NVIDIA / k8s-device-plugin

NVIDIA device plugin for Kubernetes
Apache License 2.0
2.5k stars 583 forks source link

0/3 nodes are available: 1 PodToleratesNodeTaints, 3 Insufficient nvidia.com/gpu. #22

Closed bleachzk closed 6 years ago

bleachzk commented 6 years ago

I deployed device-plugin container on k8s via the guide. But when i run tensorflow-notebook (By exeucte kubectl create -f tensorflow-notebook.yml),the pod was sill pending:

[root@mlssdi010001 k8s]# kubectl describe pod tf-notebook-747db6987b-86zts Name: tf-notebook-747db6987b-86zts .... Events: Type Reason Age From Message


Warning FailedScheduling 47s (x15 over 3m) default-scheduler 0/3 nodes are available: 1 PodToleratesNodeTaints, 3 Insufficient nvidia.com/gpu.

Pod info:

[root@mlssdi010001 k8s]# kubectl get pod --all-namespaces -o wide
NAMESPACE NAME READY STATUS RESTARTS AGE IP NODE
default tf-notebook-747db6987b-86zts 0/1 Pending 0 5s
.... kube-system nvidia-device-plugin-daemonset-ljrwc 1/1 Running 0 34s 10.244.1.11 mlssdi010003
kube-system nvidia-device-plugin-daemonset-m7h2r 1/1 Running 0 34s 10.244.2.12 mlssdi010002

Nodes info:

NAME STATUS ROLES AGE VERSION mlssdi010001 Ready master 1d v1.9.0 mlssdi010002 Ready 1d v1.9.0 (GPU Node,1 Tesla M40) mlssdi010003 Ready 1d v1.9.0 (GPU Node,1 Tesla M40)

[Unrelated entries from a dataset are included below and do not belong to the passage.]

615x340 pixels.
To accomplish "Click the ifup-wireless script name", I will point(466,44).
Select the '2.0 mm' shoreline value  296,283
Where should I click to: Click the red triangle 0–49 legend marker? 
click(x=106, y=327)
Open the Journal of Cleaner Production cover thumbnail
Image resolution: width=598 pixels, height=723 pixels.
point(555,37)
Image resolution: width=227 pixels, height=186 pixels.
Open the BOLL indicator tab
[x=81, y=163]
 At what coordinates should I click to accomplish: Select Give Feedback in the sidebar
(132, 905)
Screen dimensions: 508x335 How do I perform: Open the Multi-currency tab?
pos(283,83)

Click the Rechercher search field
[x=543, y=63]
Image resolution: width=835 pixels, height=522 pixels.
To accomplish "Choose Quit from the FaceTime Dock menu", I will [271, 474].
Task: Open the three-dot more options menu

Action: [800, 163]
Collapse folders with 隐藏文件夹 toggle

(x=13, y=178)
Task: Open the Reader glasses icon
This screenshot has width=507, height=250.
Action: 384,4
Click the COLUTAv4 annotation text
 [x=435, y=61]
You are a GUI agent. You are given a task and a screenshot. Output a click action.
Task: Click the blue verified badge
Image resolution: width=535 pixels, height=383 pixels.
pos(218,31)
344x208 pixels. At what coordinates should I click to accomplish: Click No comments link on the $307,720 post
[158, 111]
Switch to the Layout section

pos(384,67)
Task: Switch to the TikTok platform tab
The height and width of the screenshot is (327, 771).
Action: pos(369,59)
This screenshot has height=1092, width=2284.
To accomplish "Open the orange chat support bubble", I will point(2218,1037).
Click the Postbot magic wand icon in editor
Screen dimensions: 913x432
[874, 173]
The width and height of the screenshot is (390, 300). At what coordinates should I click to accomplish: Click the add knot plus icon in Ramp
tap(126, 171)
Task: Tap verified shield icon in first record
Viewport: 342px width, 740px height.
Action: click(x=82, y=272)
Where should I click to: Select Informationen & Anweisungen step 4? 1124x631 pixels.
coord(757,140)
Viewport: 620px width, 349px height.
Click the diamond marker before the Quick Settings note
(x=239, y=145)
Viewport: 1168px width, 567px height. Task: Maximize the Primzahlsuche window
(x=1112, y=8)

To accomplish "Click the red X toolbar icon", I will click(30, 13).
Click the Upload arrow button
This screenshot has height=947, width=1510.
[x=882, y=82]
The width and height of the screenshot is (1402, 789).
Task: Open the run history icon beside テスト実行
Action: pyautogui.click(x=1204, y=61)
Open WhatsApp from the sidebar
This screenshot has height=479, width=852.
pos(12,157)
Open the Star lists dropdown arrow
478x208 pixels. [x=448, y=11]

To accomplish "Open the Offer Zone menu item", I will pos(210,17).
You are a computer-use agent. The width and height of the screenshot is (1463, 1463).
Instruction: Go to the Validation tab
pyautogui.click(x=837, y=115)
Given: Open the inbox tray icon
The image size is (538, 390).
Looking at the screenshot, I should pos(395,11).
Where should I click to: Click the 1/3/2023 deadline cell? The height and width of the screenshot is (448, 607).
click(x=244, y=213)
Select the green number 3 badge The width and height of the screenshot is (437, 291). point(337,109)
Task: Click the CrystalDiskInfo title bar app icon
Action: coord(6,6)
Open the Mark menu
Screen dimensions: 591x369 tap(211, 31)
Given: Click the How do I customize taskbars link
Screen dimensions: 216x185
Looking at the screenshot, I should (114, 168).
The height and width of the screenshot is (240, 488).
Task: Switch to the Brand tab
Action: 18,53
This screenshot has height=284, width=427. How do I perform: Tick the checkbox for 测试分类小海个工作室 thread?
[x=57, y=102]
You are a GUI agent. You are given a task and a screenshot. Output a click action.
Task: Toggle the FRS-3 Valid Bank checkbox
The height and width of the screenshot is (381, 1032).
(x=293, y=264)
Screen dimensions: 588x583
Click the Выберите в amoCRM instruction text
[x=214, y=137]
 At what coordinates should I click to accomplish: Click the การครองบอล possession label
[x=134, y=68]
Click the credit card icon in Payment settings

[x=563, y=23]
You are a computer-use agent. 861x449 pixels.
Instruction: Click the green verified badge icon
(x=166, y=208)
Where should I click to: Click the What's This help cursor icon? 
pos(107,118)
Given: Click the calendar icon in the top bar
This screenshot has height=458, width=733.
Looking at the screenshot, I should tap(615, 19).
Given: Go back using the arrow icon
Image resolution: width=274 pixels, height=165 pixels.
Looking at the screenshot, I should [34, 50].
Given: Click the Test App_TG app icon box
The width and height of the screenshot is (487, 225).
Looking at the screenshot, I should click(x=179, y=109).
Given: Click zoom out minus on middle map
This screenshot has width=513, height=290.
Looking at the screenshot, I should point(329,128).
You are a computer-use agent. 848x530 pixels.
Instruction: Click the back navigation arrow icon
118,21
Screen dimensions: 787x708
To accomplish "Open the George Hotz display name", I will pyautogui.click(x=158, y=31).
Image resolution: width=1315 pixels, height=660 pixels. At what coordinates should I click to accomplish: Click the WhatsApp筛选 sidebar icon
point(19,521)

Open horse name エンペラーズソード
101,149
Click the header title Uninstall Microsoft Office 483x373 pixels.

RenaudWasTaken commented 6 years ago

Hello!

Can you post the logs of the following:

bleachzk commented 6 years ago

description_of_nodes.txt logs_of_the_k8s-device-plugin_pods.txt

bleachzk commented 6 years ago

After edit /etc/docker/daemon.json as follow:

{ "exec-opts": ["native.cgroupdriver=systemd"], "default-runtime": "nvidia", "runtimes": { "nvidia": { "path": "/usr/bin/nvidia-container-runtime", "runtimeArgs": [] } } }

I get a new error:

[root@mlssdi010001 k8s]# kubectl logs nvidia-device-plugin-daemonset-qbdlh --namespace kube-system
2018/01/15 03:13:11 Loading NVML 2018/01/15 03:13:11 Fetching devices. nvidia-device-plugin: symbol lookup error: nvidia-device-plugin: undefined symbol: nvmlDeviceGetPciInfo_v3

pineking commented 6 years ago

@bleachzk see this comment https://github.com/NVIDIA/k8s-device-plugin/issues/19#issuecomment-355724269

RenaudWasTaken commented 6 years ago

Can you run the following on your GPU node while Kubelet is running (i.e: the node is in the k8s cluster) ?:

$ docker build -t nvidia/k8s-device-plugin:1.9 https://github.com/NVIDIA/k8s-device-plugin.git#v1.9
$ docker run --security-opt=no-new-privileges --cap-drop=ALL --network=none -it -v /var/lib/kubelet/device-plugins:/var/lib/kubelet/device-plugins nvidia/k8s-device-plugin:1.9
bleachzk commented 6 years ago

[root@mlssdi010003 k8s-device-plugin]# docker build -t nvidia/k8s-device-plugin:1.9 https://github.com/NVIDIA/k8s-device-plugin.git#v1.9 Sending build context to Docker daemon 7.56 MB Step 1/17 : FROM nvidia/cuda:9.0-base-ubuntu16.04 as build Error parsing reference: "nvidia/cuda:9.0-base-ubuntu16.04 as build" is not a valid repository/tag: invalid reference format

bleachzk commented 6 years ago

@pineking How to build k8s-device-plugin without docker?I tried to run command:

C_INCLUDE_PATH=/usr/local/cuda/include LIBRARY_PATH=/usr/local/cuda/lib64 go build

Get error as follow: error.log.txt

flx42 commented 6 years ago

What's your version of Go? And what's your version of Docker? I think you have old versions of both.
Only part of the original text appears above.